Enhancing Minnesota driver’s licenses is important enough to warrant a special legislative session, even if nothing else is on the agenda, Gov. Mark Dayton told reporters Wednesday.
In a letter from federal officials that Dayton received Tuesday, he learned that the federal Department of Homeland Security would no longer allow Minnesotans access to federal buildings that require a federally approved Real ID driver’s license or other identification card.
More importantly, if the state does not show progress in meeting federal ID standards, it will be given a 120-day warning that Minnesota IDs no longer be accepted to board airliners.
Dayton called the letter “unwelcome, but not a surprise.”
The governor said he knows of just one federal facility in Minnesota that current state IDs could not provide access. However, his staff said that most complaints the office receives are from Minnesotans denied access to Washington, D.C. federal facilities.
If federal officials announce next week, as expected, that Real ID cards are needed to board airliners, it would give Minnesota officials until the end of April to launch its program. But Dayton said it could take three or four months for the state to get new IDs into the hands of Minnesotans, and he did not know how much time Homeland Security officials would give the state.
The governor said a special session is needed to overturn a 2009 law that forbids the state public safety commissioner from dealing with Real ID, which at the time was not popular in Minnesota. Dayton said that his staff is working on the issue, but Public Safety Commissioner Ramona Dohman cannot.

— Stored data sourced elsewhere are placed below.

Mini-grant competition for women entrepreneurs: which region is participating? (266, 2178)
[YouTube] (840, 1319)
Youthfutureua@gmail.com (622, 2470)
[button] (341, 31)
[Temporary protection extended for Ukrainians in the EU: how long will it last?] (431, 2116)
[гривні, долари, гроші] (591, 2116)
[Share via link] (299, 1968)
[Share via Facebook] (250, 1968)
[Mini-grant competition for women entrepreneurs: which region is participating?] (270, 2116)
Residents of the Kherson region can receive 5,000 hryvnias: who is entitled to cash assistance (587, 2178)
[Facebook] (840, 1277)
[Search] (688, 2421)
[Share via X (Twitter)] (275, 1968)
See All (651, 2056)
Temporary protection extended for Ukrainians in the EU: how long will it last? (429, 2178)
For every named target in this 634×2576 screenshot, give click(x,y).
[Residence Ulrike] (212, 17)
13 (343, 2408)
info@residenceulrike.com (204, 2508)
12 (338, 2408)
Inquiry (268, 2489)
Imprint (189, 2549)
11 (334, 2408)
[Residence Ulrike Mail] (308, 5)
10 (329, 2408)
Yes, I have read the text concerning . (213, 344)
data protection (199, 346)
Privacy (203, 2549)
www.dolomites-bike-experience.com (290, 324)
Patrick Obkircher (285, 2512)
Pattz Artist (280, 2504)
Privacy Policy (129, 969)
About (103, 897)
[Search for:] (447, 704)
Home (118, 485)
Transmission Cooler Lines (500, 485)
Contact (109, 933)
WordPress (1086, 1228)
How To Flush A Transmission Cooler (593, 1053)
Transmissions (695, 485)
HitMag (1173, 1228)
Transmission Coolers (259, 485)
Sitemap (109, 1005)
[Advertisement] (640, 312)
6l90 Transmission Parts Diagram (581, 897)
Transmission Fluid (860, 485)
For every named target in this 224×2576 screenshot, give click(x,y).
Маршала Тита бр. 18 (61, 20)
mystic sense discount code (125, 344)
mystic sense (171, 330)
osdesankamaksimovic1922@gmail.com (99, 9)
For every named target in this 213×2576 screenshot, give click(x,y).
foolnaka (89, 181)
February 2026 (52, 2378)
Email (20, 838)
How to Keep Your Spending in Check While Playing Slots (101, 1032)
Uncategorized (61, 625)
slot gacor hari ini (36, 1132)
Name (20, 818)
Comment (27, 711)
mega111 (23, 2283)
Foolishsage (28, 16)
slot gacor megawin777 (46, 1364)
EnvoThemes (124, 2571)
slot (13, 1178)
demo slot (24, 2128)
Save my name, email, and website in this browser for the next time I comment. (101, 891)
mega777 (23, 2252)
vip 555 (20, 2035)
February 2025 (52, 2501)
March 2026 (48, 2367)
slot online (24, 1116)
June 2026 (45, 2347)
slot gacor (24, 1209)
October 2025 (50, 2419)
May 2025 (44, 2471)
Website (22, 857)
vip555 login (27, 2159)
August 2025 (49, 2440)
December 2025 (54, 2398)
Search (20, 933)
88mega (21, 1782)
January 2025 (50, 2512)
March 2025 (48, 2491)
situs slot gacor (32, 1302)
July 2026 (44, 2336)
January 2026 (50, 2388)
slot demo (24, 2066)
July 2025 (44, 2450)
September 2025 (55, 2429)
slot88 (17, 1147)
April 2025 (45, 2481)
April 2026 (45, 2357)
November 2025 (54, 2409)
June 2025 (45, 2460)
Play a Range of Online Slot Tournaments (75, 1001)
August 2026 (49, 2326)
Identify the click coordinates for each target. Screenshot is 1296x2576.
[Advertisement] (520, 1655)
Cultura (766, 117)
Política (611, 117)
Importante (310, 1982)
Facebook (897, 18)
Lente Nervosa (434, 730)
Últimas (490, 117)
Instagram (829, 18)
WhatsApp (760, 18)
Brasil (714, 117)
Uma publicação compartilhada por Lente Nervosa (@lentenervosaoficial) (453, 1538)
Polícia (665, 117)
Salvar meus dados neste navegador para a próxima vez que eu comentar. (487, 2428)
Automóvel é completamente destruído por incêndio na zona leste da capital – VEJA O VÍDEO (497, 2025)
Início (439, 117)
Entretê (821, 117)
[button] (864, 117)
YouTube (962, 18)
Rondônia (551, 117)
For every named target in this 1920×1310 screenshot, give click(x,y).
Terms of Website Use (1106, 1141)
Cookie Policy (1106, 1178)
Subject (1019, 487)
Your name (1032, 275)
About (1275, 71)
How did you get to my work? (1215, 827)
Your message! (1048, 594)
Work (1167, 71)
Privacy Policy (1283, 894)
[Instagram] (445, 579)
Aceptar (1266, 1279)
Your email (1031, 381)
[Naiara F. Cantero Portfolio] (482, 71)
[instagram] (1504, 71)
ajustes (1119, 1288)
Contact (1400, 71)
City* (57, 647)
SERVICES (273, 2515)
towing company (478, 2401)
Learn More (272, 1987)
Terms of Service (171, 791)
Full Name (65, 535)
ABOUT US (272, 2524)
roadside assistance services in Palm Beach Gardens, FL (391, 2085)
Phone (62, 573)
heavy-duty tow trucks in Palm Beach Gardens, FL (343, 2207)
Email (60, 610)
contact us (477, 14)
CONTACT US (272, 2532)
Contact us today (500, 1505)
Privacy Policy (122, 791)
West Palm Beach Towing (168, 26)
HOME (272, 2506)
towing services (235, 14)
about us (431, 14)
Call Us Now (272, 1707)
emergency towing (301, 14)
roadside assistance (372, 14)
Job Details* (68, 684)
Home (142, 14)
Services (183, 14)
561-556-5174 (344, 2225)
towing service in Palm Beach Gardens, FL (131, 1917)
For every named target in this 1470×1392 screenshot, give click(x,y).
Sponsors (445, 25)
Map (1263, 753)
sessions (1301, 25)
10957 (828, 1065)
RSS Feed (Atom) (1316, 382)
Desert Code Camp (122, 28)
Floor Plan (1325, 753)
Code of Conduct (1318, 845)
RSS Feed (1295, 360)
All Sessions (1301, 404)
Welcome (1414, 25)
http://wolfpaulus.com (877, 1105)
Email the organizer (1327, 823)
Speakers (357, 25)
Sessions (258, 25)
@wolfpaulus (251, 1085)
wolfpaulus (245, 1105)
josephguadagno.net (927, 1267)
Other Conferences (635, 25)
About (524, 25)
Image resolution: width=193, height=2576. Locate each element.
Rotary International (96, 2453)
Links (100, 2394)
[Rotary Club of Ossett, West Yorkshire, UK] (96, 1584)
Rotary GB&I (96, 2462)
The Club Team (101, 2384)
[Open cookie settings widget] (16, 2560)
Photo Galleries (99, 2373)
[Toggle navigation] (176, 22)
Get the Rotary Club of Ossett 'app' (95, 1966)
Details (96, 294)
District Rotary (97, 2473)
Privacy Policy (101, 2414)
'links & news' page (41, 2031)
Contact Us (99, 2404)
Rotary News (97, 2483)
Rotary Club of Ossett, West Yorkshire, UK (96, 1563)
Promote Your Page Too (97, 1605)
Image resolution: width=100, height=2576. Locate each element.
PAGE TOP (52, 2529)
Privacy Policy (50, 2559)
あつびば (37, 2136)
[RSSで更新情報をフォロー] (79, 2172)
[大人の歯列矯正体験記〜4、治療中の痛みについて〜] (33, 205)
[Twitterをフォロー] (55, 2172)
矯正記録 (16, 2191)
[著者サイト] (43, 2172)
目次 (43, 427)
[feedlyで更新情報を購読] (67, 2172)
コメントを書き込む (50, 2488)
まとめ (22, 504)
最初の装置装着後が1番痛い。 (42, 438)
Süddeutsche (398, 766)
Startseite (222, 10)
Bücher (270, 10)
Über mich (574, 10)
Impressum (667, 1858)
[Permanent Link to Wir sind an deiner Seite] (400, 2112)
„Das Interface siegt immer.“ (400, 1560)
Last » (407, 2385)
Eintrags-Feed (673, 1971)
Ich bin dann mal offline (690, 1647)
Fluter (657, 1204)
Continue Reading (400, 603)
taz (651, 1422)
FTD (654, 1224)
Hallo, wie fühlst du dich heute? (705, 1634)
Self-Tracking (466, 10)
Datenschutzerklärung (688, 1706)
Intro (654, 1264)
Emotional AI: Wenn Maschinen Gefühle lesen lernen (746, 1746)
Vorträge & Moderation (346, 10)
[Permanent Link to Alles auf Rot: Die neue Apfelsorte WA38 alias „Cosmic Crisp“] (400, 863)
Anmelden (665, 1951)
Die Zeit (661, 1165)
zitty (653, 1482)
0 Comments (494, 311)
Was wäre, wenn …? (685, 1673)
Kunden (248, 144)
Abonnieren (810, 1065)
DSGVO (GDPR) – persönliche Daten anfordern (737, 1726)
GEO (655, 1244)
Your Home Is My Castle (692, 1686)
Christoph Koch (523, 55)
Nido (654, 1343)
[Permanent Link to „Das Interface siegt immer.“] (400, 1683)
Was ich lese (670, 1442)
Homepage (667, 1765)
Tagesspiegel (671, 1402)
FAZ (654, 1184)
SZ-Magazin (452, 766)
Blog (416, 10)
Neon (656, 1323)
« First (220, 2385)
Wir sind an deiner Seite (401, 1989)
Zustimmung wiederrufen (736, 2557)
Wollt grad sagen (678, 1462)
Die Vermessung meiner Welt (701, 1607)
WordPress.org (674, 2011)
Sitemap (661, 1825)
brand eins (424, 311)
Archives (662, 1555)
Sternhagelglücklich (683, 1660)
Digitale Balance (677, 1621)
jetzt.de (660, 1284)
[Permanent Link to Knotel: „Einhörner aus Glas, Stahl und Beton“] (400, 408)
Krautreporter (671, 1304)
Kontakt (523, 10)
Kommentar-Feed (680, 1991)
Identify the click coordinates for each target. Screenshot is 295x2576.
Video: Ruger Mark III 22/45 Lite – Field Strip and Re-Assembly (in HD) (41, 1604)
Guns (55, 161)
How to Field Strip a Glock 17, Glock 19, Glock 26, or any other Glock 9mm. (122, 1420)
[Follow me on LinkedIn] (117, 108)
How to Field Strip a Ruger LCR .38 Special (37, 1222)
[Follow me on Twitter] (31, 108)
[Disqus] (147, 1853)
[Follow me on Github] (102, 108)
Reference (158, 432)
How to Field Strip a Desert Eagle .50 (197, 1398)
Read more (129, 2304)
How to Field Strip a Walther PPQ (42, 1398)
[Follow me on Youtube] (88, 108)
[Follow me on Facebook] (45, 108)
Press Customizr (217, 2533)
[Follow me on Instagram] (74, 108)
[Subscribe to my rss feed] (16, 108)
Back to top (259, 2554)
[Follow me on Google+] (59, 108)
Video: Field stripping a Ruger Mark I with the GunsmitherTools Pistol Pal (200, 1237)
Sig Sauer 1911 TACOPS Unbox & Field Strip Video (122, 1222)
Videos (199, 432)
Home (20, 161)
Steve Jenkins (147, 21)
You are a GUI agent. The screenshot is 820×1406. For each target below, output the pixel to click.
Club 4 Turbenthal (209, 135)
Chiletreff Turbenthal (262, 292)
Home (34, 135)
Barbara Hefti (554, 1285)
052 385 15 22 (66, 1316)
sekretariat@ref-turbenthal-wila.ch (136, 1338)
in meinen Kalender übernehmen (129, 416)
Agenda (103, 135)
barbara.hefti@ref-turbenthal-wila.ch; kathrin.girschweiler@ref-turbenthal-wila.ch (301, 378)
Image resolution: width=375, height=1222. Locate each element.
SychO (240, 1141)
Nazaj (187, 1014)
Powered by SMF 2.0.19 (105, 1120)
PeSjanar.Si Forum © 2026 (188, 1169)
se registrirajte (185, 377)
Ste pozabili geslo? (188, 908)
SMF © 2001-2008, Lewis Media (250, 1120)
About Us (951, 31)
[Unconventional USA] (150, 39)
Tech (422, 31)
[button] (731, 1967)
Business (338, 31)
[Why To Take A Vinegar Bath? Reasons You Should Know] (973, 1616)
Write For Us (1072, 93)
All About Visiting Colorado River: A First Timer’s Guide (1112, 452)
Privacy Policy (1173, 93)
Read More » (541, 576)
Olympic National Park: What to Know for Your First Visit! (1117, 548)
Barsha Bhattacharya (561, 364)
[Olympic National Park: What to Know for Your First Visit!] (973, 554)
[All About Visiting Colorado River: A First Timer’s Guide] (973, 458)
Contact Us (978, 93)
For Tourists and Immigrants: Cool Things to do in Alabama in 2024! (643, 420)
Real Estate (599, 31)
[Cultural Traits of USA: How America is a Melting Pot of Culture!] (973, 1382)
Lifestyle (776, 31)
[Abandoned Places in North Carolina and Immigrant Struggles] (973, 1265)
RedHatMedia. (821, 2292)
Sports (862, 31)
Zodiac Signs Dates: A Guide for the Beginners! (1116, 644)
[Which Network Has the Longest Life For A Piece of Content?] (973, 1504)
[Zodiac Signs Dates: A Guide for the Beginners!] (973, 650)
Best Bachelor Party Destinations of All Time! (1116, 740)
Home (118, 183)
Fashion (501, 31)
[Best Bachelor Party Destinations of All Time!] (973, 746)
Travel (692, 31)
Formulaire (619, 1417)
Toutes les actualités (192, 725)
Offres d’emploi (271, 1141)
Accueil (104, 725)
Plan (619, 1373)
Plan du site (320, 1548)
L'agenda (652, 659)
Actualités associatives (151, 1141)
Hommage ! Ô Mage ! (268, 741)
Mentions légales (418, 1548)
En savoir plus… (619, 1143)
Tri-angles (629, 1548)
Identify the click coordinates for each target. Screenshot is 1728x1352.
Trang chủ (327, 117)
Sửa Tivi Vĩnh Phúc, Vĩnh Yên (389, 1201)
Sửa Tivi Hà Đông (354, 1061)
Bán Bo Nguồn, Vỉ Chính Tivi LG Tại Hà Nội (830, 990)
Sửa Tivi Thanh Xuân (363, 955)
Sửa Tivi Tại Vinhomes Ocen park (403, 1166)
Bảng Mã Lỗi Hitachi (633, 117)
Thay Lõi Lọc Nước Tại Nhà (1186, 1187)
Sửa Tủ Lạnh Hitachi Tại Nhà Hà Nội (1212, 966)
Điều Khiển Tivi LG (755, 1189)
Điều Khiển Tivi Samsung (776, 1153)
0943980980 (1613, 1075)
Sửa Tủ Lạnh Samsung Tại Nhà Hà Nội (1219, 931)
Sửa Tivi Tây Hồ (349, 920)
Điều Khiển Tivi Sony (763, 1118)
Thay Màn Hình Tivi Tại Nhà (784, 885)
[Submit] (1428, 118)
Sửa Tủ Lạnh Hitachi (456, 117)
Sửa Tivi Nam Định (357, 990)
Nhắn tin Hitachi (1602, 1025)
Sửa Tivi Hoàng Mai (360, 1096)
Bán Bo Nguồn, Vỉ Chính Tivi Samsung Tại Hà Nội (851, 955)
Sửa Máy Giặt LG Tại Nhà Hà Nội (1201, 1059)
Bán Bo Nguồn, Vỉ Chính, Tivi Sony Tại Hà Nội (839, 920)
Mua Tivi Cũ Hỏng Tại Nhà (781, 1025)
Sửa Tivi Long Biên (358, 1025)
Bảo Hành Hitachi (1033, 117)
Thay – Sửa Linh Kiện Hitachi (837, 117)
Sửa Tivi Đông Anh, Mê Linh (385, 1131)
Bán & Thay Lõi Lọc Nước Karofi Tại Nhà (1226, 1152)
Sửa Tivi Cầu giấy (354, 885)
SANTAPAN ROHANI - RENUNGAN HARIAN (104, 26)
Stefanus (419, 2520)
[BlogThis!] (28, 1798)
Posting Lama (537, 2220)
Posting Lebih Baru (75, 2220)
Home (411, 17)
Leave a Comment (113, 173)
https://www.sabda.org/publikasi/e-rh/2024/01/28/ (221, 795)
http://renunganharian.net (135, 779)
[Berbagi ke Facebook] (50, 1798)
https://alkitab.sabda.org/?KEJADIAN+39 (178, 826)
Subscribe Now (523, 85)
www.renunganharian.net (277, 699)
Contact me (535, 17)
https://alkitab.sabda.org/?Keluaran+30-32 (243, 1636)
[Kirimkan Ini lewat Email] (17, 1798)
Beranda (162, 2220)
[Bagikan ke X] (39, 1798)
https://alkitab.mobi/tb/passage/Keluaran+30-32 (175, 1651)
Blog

If the restriction is lifted in a special session, Dayton said, Dohman’s staff — which is responsible for driver’s license distribution — could begin working toward meeting federal requirements. Laws would need to pass in the regular session to complete the work.
Most Real ID federal requirements are designed to tighten identification card security.
Dayton called it “an absolute imperative” that a special session next month begin the process.
The governor last month sought a special session to extend unemployment benefits for laid-off Iron Range workers. He and others said Real ID also should be added to the agenda, along with beginning work on erasing an economic disparity between black and white Minnesotans.
The state Constitution gives a governor power to call a special session, but legislators can meet as long as they want and deal with any topics they wish. Given that, Dayton follows the tactic of previous governors and demands an agreement about specifically what would be debated.
House Speaker Kurt Daudt, R-Crown, and Senate Majority Leader Tom Bakk, D-Cook, are setting up groups to study what may be taken up during a special session. One likely would not be called until after Jan. 11, the day many senators move into a new building, because the Capitol is closed for renovation and the Senate would have no offices and no place to meet.